My Fair Lady: Keira Out, Carey In?

carey mulligan

Dear Keira–you are old news. Now Carey gets everything. 

Last fall we heard rumors that Keira Knightley was in talks to star as Eliza Doolittle in a remake of the classic musical “My Fair Lady,” with her frequent collaborator Joe Wright directing. At the time, I expressed my dismay about this–I have no problem with a remake of the 1964 movie starring Audrey Hepburn in an array of stunning costumes, as I don’t think it’s that great (though I’d do lots of things to win a trip back to the 1950s to see Julie Andrews perform in the original stage production). However, I wondered why they couldn’t cast someone in one of the theater’s great musicals who can, you know, sing.

Well, it looks like I don’t have to worry about admitted non-singer Keira taking over the role; apparently she and Wright are no longer involved. Luckily, the glorious Emma Thompson is–she’s rewriting the screenplay–and she said at the premiere of her new film “Nanny McPhee and the Big Bang” that she believes Carey Mulligan is now going to play Eliza.

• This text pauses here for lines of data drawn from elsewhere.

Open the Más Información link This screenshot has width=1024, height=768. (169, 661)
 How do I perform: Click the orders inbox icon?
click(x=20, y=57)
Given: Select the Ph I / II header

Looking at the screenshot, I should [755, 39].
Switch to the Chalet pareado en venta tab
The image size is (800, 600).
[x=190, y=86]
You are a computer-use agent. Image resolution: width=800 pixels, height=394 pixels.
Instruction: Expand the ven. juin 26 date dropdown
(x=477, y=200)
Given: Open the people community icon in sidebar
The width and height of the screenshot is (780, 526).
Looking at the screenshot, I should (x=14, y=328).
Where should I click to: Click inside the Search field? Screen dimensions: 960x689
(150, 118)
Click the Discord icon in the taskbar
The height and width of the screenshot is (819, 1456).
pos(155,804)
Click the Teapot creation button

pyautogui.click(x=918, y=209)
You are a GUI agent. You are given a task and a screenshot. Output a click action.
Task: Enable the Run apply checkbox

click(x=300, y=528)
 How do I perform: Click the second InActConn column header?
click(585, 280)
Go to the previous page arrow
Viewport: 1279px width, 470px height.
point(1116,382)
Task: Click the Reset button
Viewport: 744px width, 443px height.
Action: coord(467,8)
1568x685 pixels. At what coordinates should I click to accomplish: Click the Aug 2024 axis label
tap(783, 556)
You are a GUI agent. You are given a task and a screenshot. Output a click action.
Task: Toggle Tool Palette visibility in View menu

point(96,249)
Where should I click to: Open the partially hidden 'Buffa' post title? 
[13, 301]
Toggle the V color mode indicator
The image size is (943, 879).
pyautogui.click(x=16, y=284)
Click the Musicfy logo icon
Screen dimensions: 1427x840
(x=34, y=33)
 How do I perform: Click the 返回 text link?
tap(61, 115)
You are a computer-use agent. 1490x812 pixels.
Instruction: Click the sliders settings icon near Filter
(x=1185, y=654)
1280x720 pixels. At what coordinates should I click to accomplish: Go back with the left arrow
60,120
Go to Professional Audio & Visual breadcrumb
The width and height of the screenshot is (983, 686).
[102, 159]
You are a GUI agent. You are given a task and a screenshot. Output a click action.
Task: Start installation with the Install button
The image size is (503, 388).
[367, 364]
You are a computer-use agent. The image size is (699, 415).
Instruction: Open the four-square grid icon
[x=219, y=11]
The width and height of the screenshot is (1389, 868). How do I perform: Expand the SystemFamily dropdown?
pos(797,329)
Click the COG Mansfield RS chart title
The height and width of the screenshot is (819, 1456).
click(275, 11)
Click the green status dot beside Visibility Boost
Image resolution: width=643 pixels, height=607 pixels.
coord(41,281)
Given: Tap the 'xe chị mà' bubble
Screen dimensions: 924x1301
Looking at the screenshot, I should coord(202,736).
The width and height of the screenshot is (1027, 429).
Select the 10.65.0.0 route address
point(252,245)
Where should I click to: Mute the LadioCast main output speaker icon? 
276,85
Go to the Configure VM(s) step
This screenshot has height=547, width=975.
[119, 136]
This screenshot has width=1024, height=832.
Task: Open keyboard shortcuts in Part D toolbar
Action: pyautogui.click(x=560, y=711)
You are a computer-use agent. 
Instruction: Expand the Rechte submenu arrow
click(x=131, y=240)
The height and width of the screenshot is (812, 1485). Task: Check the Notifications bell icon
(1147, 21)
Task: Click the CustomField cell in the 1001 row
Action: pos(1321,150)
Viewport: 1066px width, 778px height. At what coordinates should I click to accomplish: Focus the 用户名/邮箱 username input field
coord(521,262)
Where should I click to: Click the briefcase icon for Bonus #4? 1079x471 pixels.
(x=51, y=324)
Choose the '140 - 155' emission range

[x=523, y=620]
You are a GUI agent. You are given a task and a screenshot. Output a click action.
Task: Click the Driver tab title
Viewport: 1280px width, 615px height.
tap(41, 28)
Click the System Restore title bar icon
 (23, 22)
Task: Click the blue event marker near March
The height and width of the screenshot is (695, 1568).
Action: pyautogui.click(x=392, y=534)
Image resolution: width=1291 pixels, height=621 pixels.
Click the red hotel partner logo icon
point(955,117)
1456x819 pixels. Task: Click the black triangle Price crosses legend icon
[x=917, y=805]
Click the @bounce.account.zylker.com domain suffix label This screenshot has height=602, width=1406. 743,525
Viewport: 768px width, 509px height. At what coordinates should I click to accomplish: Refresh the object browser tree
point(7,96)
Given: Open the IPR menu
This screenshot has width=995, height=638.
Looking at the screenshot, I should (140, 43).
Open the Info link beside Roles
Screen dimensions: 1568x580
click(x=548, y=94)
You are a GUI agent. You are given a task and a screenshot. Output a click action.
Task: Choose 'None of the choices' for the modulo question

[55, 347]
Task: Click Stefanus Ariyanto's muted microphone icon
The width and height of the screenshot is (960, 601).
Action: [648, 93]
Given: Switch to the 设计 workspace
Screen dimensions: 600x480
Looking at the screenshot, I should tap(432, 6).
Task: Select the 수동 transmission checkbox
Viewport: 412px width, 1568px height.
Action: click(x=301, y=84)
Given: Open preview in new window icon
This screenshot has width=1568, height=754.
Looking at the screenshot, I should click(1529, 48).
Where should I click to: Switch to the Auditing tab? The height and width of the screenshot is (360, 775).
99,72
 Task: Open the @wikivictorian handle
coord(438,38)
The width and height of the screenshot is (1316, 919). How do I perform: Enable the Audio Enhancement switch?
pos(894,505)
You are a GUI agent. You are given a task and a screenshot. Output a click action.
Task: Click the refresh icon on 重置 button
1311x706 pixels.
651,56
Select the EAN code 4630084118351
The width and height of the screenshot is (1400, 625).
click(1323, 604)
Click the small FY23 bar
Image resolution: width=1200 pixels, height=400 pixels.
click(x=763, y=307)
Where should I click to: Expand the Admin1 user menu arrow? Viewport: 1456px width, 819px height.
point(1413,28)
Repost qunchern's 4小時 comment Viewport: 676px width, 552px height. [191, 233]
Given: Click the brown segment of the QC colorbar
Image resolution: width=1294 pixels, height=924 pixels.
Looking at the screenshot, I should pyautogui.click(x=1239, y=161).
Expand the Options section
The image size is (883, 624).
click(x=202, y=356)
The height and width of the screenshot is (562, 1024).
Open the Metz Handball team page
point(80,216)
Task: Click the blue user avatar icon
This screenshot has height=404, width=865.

I have no idea if Carey Mulligan can sing or not, so I won’t throw my hands up in despair yet at this news. But there’s this troubling trend I see where there’s always the latest, hot young thing on the scene and she has to be cast in everything, whether she is right for it or not. And I have the feeling that Mulligan’s name is up just because she’s that latest thing, not because anyone knows or cares whether she can sing in the kind of classic, musical theater soprano the role calls for. So the jury’s still out on how depressed I should be about this rumor, but my hopes aren’t high.

Thompson did throw out an intriguing name for the male lead, Henry Higgins–she’d like to see Hugh Grant do it. He’d be much more like Leslie Howard’s version of Higgins in the non-musical “Pygmalion,” the 1938 film of the original George Bernard Shaw play. And I mean that as a good thing, because that’s a damn fine movie. If they want to head more for the Rex Harrison type (Harrison originated the Higgins role in “My Fair Lady” onstage and played him in the movie), in age, not demeanor, I’ll toss out the name Jude Law. For those of you who don’t know the show, the role of Higgins was written for a non-singer, and Harrison pretty much just talked through his songs, so we don’t have to worry about finding a singer (though many accomplished singers have played the role). Here’s a kind of wild card name to throw out at you–how about Alfred Molina? He’d be on the older end of things, but so was Harrison. Even wilder, how about Daniel Craig? Like I said, this is the easy one because we don’t need a singer. It’s Eliza that we have to worry about. And I’m worried.